The ‘buy now, pay later’ app Klarna is scrapping a popular financing product used by 90,000 shoppers just weeks before Christmas amid a spate of technical issues.
The company says the closure of the Financing Account product is unrelated to problems which have presented themselves over the past five weeks where repayments haven’t been registered.
The regulated credit product lets customers spread the cost of expensive purchases like furniture, phones and other tech.
At the beginning of October, customer payments using these accounts which were made by direct debit weren’t being registered and these were classified as ‘missed payments’ – which could impact credit ratings.
Klarna says it’s aware of the problem and it will be fixed before the next payment date in December.
Users experiencing problems with the Financing Account on Klarna posted on X
Klarna says it’s aware of the problem and it will be fixed before the next payment date
The Financing Account – used by around 90,000 customers – lets users spread the cost of expensive purchases over a period of between six and 36 months.
But the product will be wound down when the current debts have been paid off.
The accounts work like a credit card, so it can be used for multiple purchases which can be paid off at the same time gradually with interest
This is different to the ‘buy now, pay later’ scheme which only applies to one purchase at a time and won’t be affected.
Of Klarna’s 18million British customers, 0.5 per cent use the Financing Account – totalling around 90,000 people.
Klarna’s website says customers can select the ‘Financing’ option at checkout and choose their preferred timeline and interest rate.
The website also notes that a credit check is performed whenever someone applies to a Financing option.
The first payment is due one month after the store processes the order, and is due monthly on the same date until it is fully repaired.
But at the beginning of October, customer payments using these accounts which were made by direct debit weren’t being registered.
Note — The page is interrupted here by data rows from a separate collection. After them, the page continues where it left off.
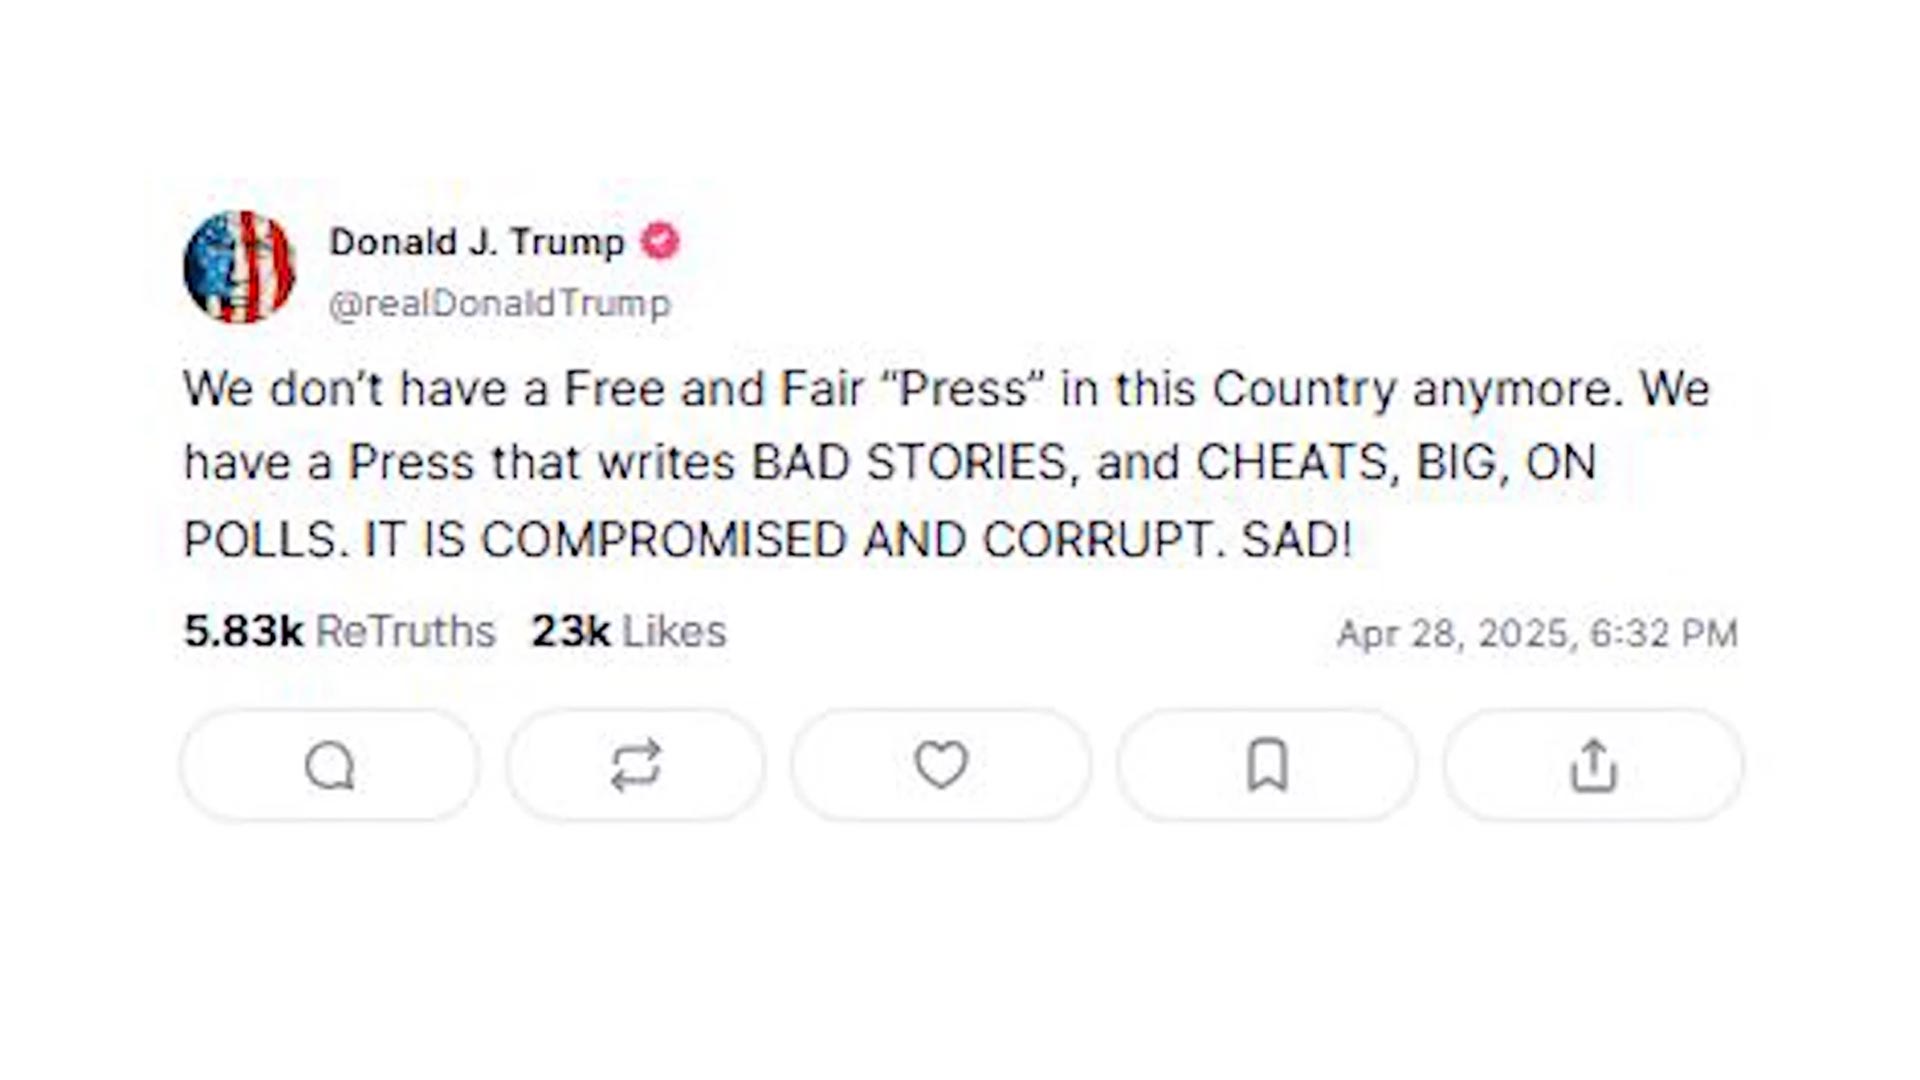This screenshot has width=1920, height=1080.
Task: Click the word "Country" in the post
Action: pyautogui.click(x=1304, y=389)
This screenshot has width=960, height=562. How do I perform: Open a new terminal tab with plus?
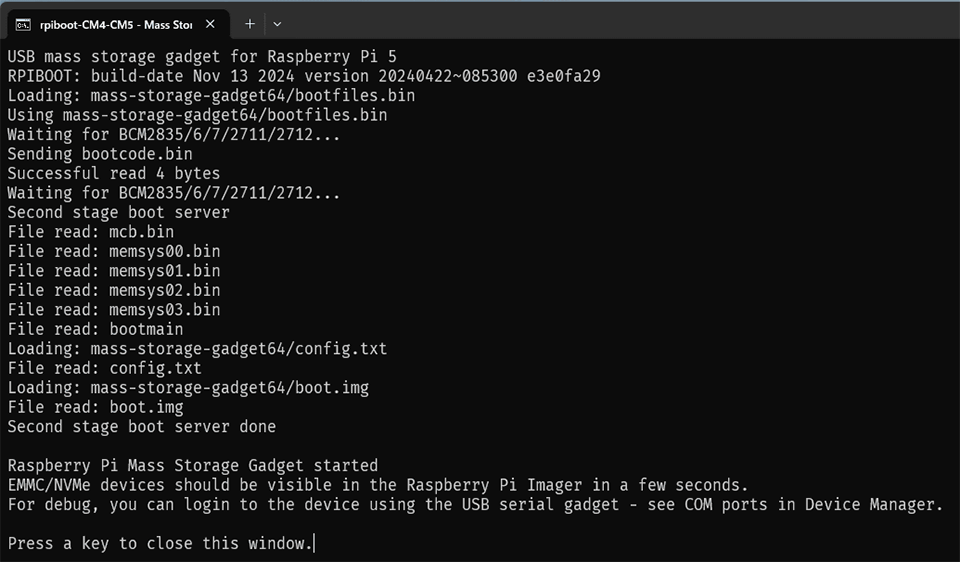[x=250, y=24]
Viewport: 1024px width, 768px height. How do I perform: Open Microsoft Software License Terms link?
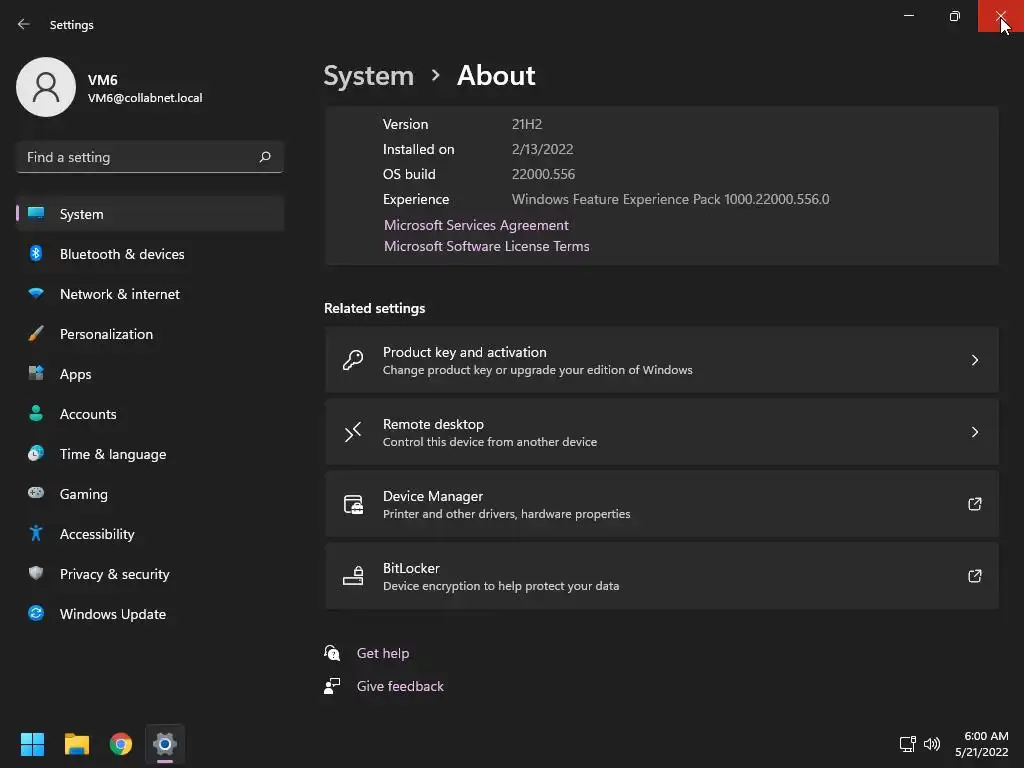tap(487, 246)

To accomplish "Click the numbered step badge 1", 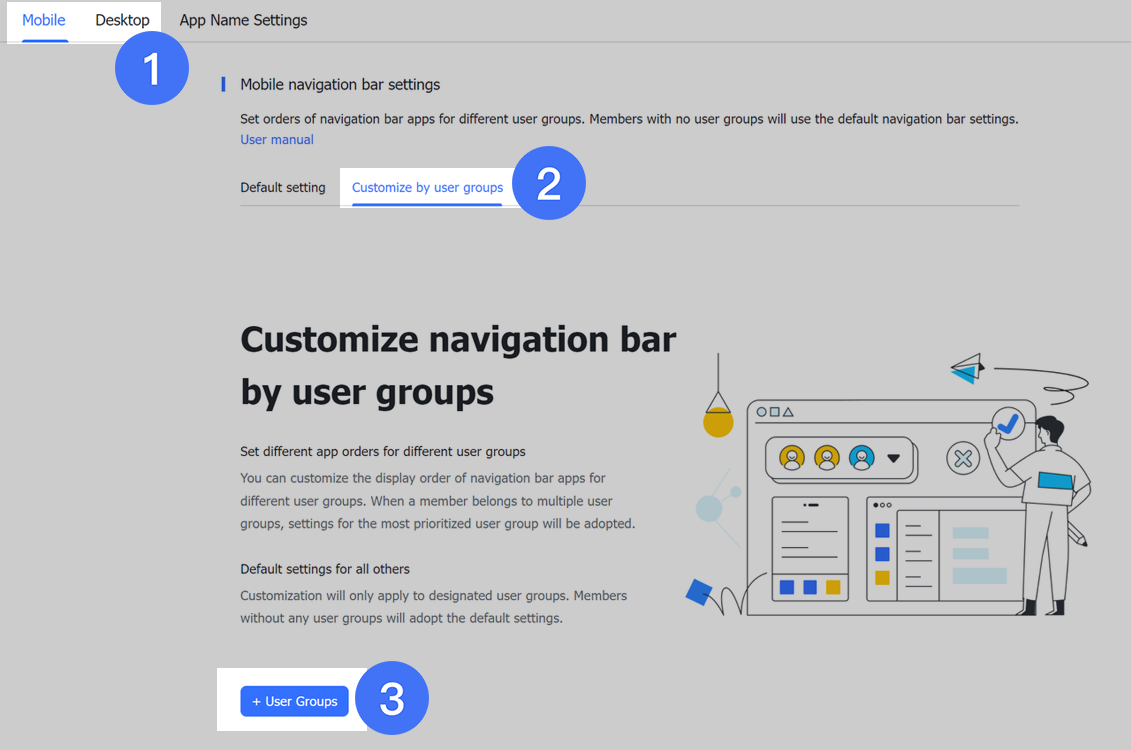I will point(151,68).
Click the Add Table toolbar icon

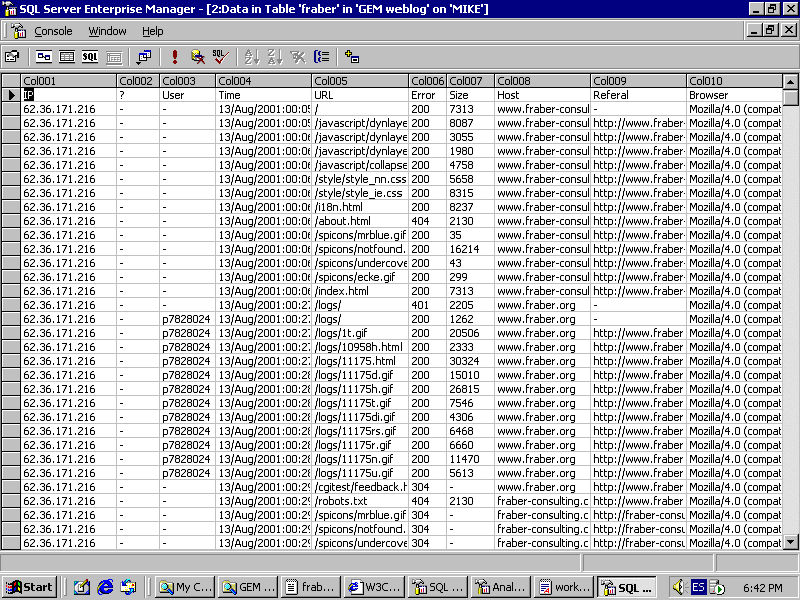(x=352, y=57)
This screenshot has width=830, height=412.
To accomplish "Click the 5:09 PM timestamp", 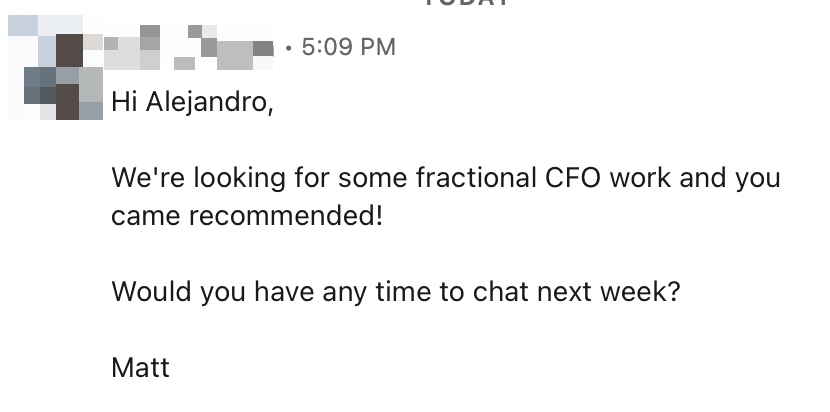I will pos(347,47).
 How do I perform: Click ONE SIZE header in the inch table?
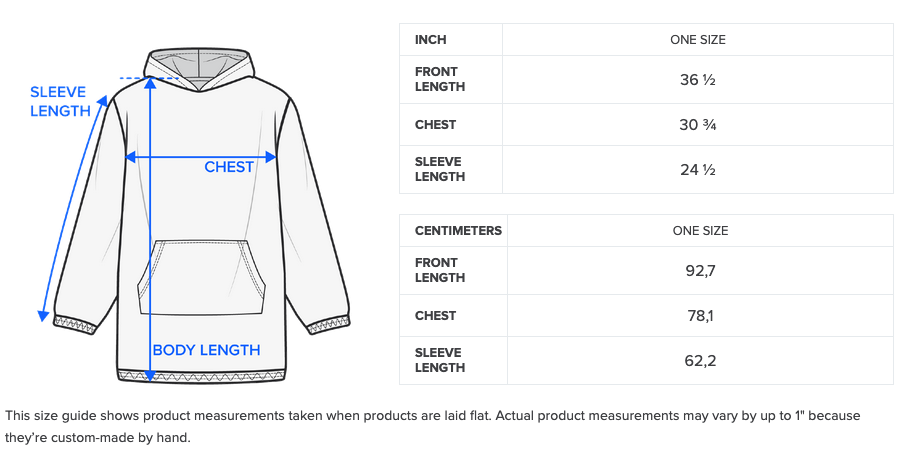pyautogui.click(x=698, y=40)
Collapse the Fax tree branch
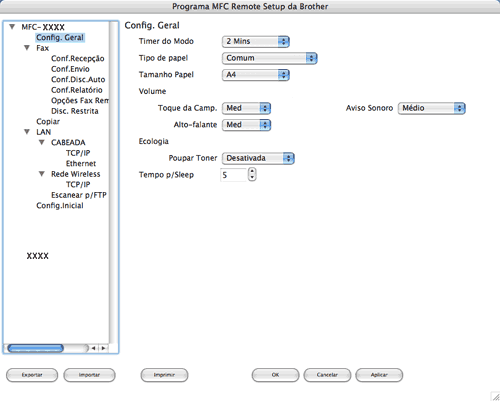Viewport: 500px width, 401px height. click(x=27, y=48)
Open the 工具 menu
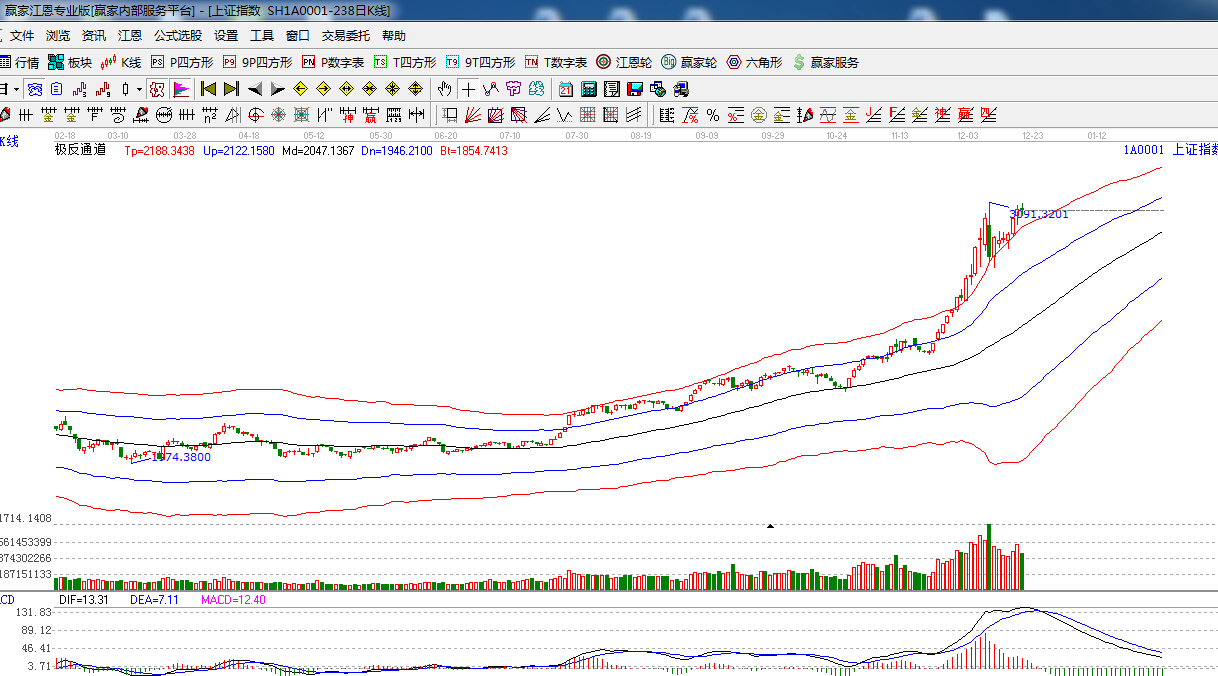 click(x=261, y=35)
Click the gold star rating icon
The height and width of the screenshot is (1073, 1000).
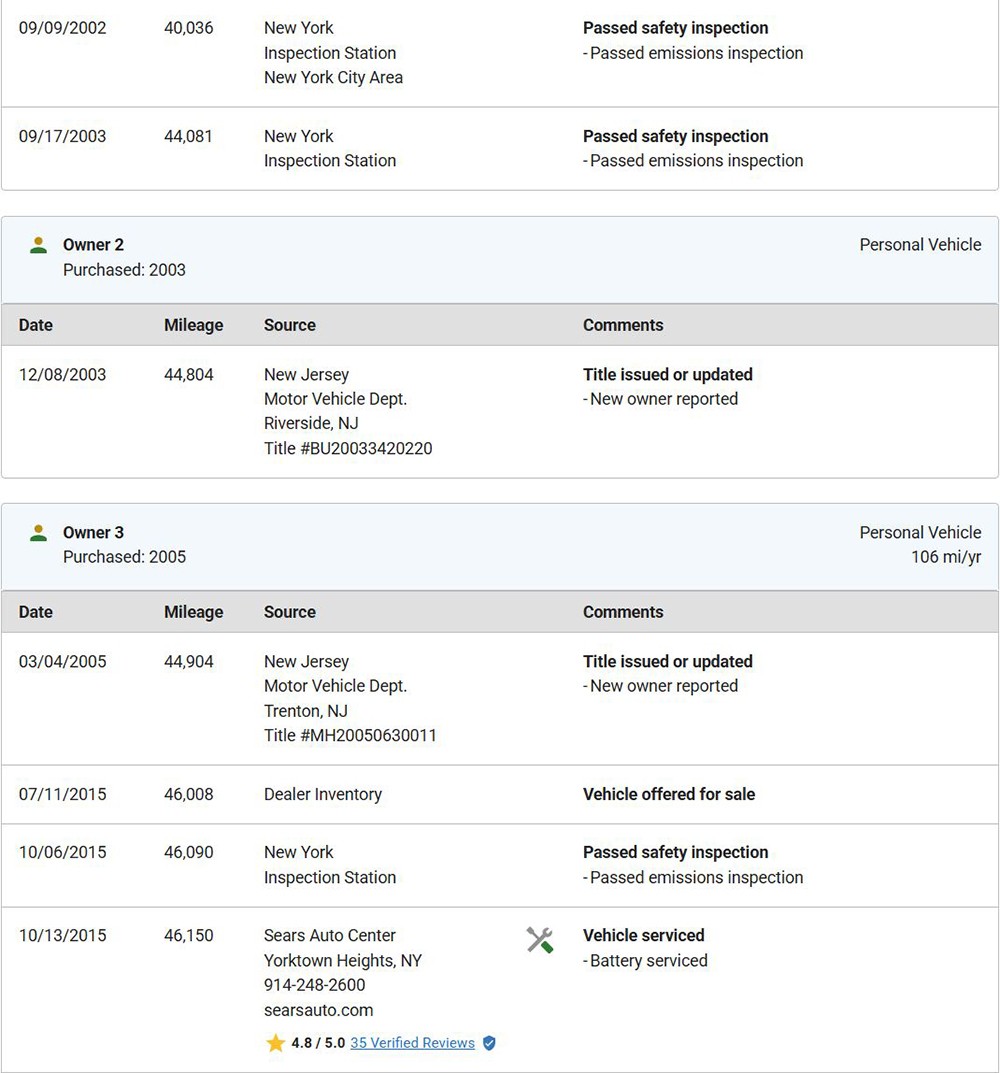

Although the money left the customers’ bank accounts, Klarna’s system wasn’t linking these to the Financing Account, which made it seem like users were failing to repay the purchases.
These ‘missed payments’ could impact users’ credit rating.
At the beginning of October, customer payments using these accounts which were made by direct debit weren’t being registered, with users frustrated at the problem
One customer who experienced this issue said they informed Klarna but heard nothing back for over two weeks and customer support ignored their messages.
Shawn Smith posted on X: ‘@Klarna still no reply to my missing payment I made on October 4th.
‘This is not good service and customer support ignore my messages as it’s with a specialist, but it’s been more than three business days now.’
Another user replied and said: ‘Same here. I’ve messaged them twice. They say there’s an issue with their payments.
‘Would be helpful if they reached out to those affected. I’ve turned autopay off so I don’t get double charged.
‘[It better] not affect my credit score as a missed payment or incur charges.’
Another user posted: ‘Klarna has taken three payments from my bank, none of which are showing on my Klarna account, and now I’m getting emails of missed payments when I have now overpaid.’
Once Klarna became aware of the issue, it said it stopped reporting information to credit reference agencies like Transunion so the problem wouldn’t impact their customers’ credit rating.
This came too late for some users – but the company said it’s now in the process of correcting these credit files.
A spokesperson for Klarna told The Sun: ‘We’re really sorry for the inconvenience caused to a small number of customers using one of our legacy financing products.
‘The problem will be fixed ahead of the next payment date at the beginning of December.
‘We’re taking action to ensure this issue will not leave a mark on credit files. Our other payment products, including BNPL and Pay Now are not affected’.
MailOnline has contacted Klarna for comment.